*** Texte à lire

L’équipe nationale de football, les Sao, enregistre depuis peu d’innombrables défections. Même si beaucoup de supporters semblent s’en tenir les côtes, ces abandons traduisent l’irritation de l’effectif.

Il y a un peu plus de trois mois, à la surprise des supporters, Marius Moundilmadji, alors capitaine des Sao, a quitté le navire. « C’est une décision difficile à prendre, mais je dois tourner la page pour me concentrer sur ma carrière en club », écrivait sur sa page Facebook, l’attaquant de 26 ans. D’autres abandons ont suivi ce week-end : Allambatnan Gabin, le portier, et trois autres joueurs ont également rendu le tablier. « Pourtant, il y avait une petite lueur d’espoir (…). Mais comme toujours, il est judicieux de se concentrer sur soi en ce moment », écrit aussi Eric Mbangossoum sur la toile bleue. Car, tranche Amine Hiver, il n’y a « aucun projet sérieux pour faire avancer notre équipe Sao ».

******

Travail à faire:
Recopiez fidèlement le passage du texte sur les défections chez les Sao, depuis « L’équipe nationale de » jusqu'à « l’irritation de l’effectif. » inclus.

*** Données fournies

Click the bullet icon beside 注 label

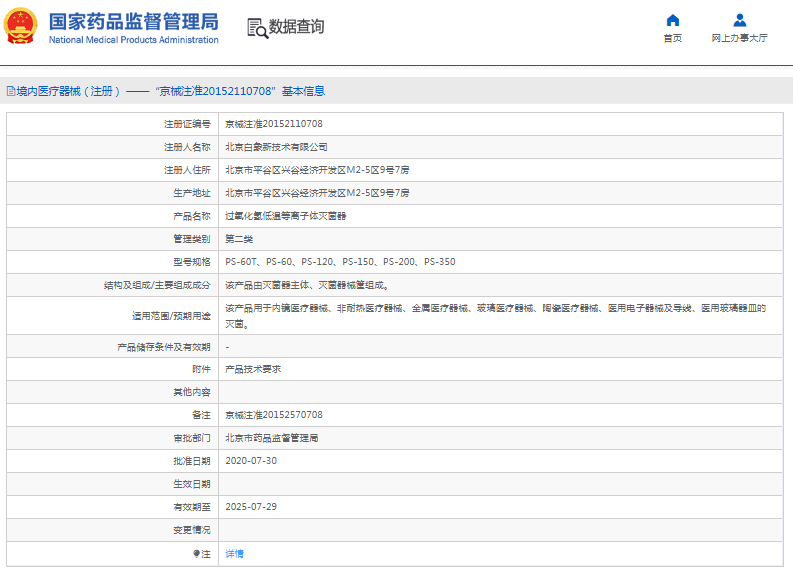(197, 553)
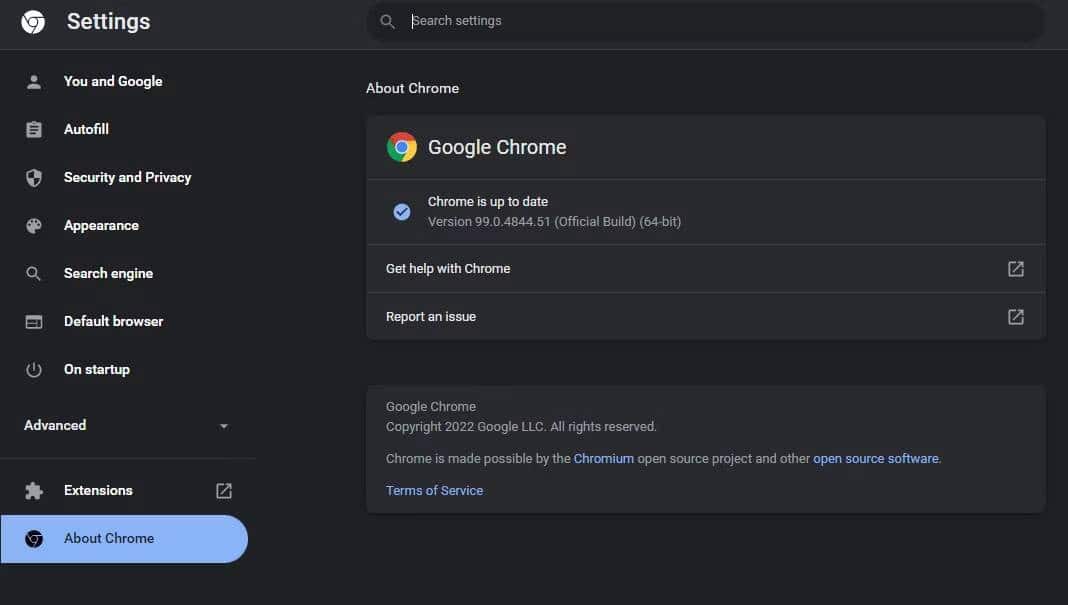
Task: Click the Report an issue external link icon
Action: pyautogui.click(x=1015, y=316)
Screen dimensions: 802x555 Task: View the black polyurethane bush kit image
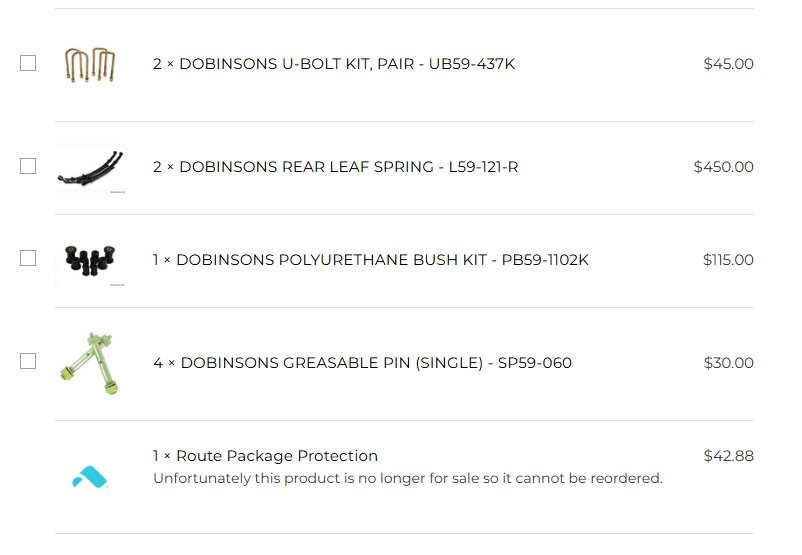pyautogui.click(x=90, y=261)
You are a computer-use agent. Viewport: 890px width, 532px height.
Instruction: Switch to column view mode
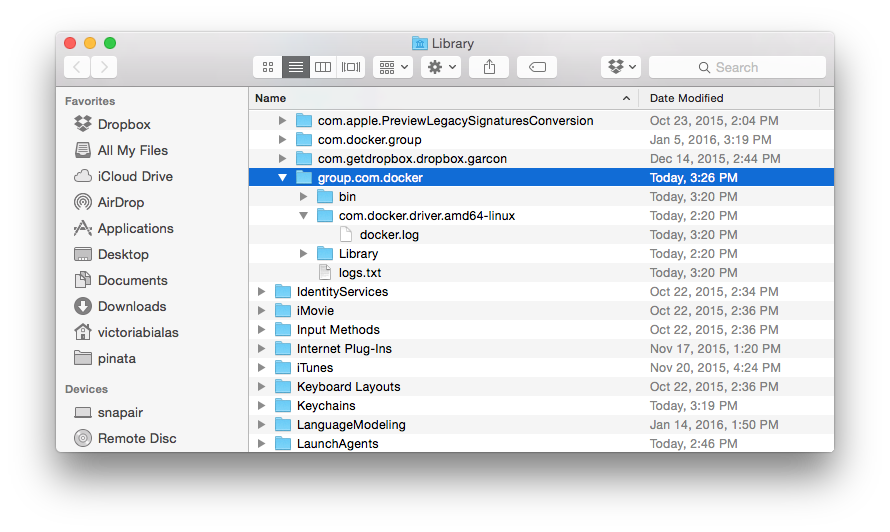(x=323, y=67)
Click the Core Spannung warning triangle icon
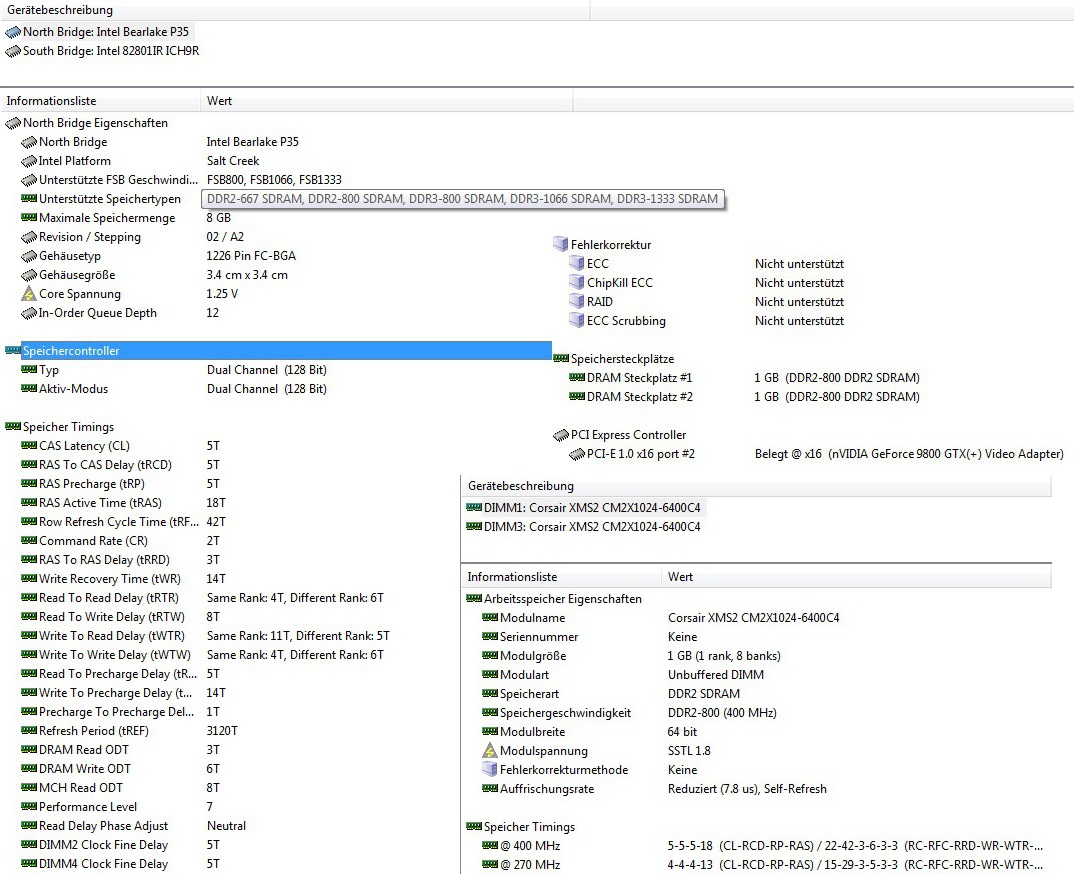Viewport: 1074px width, 874px height. pyautogui.click(x=29, y=294)
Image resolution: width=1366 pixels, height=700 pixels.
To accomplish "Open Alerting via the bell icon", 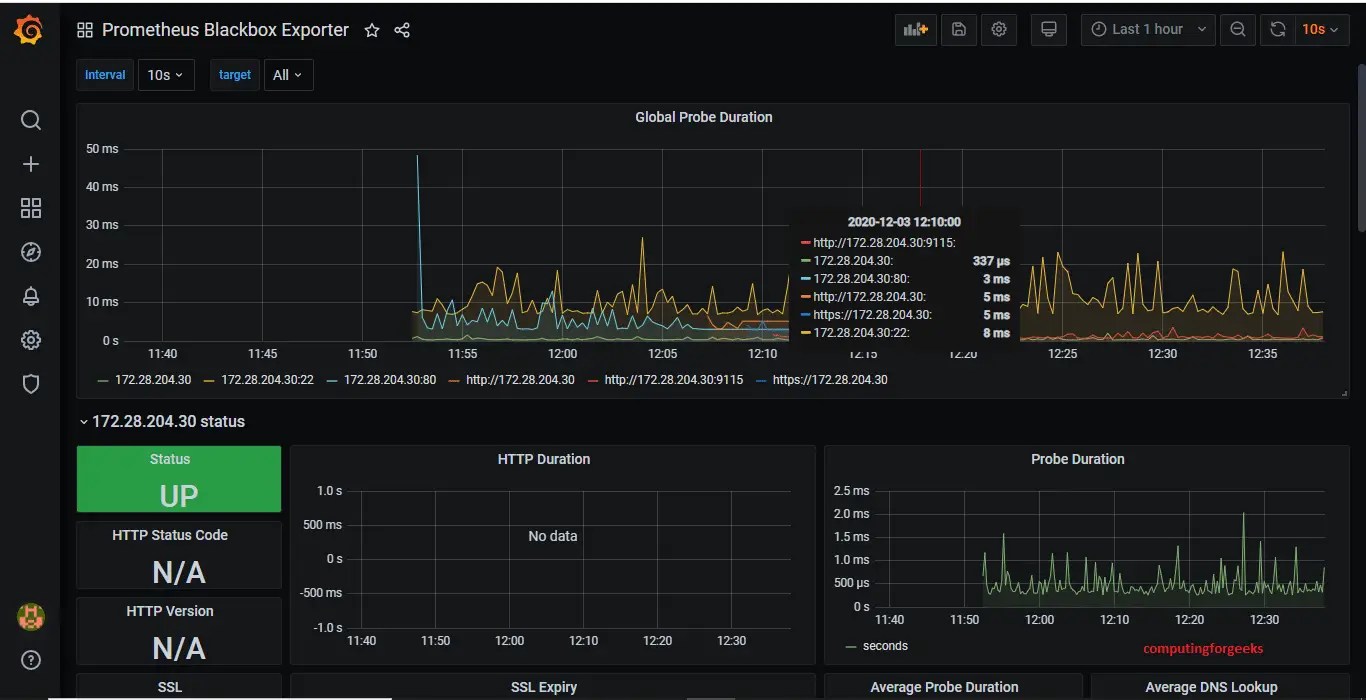I will [30, 296].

******

Résultat obtenu:
L’équipe nationale de football, les Sao, enregistre depuis peu d’innombrables défections. Même si beaucoup de supporters semblent s’en tenir les côtes, ces abandons traduisent l’irritation de l’effectif.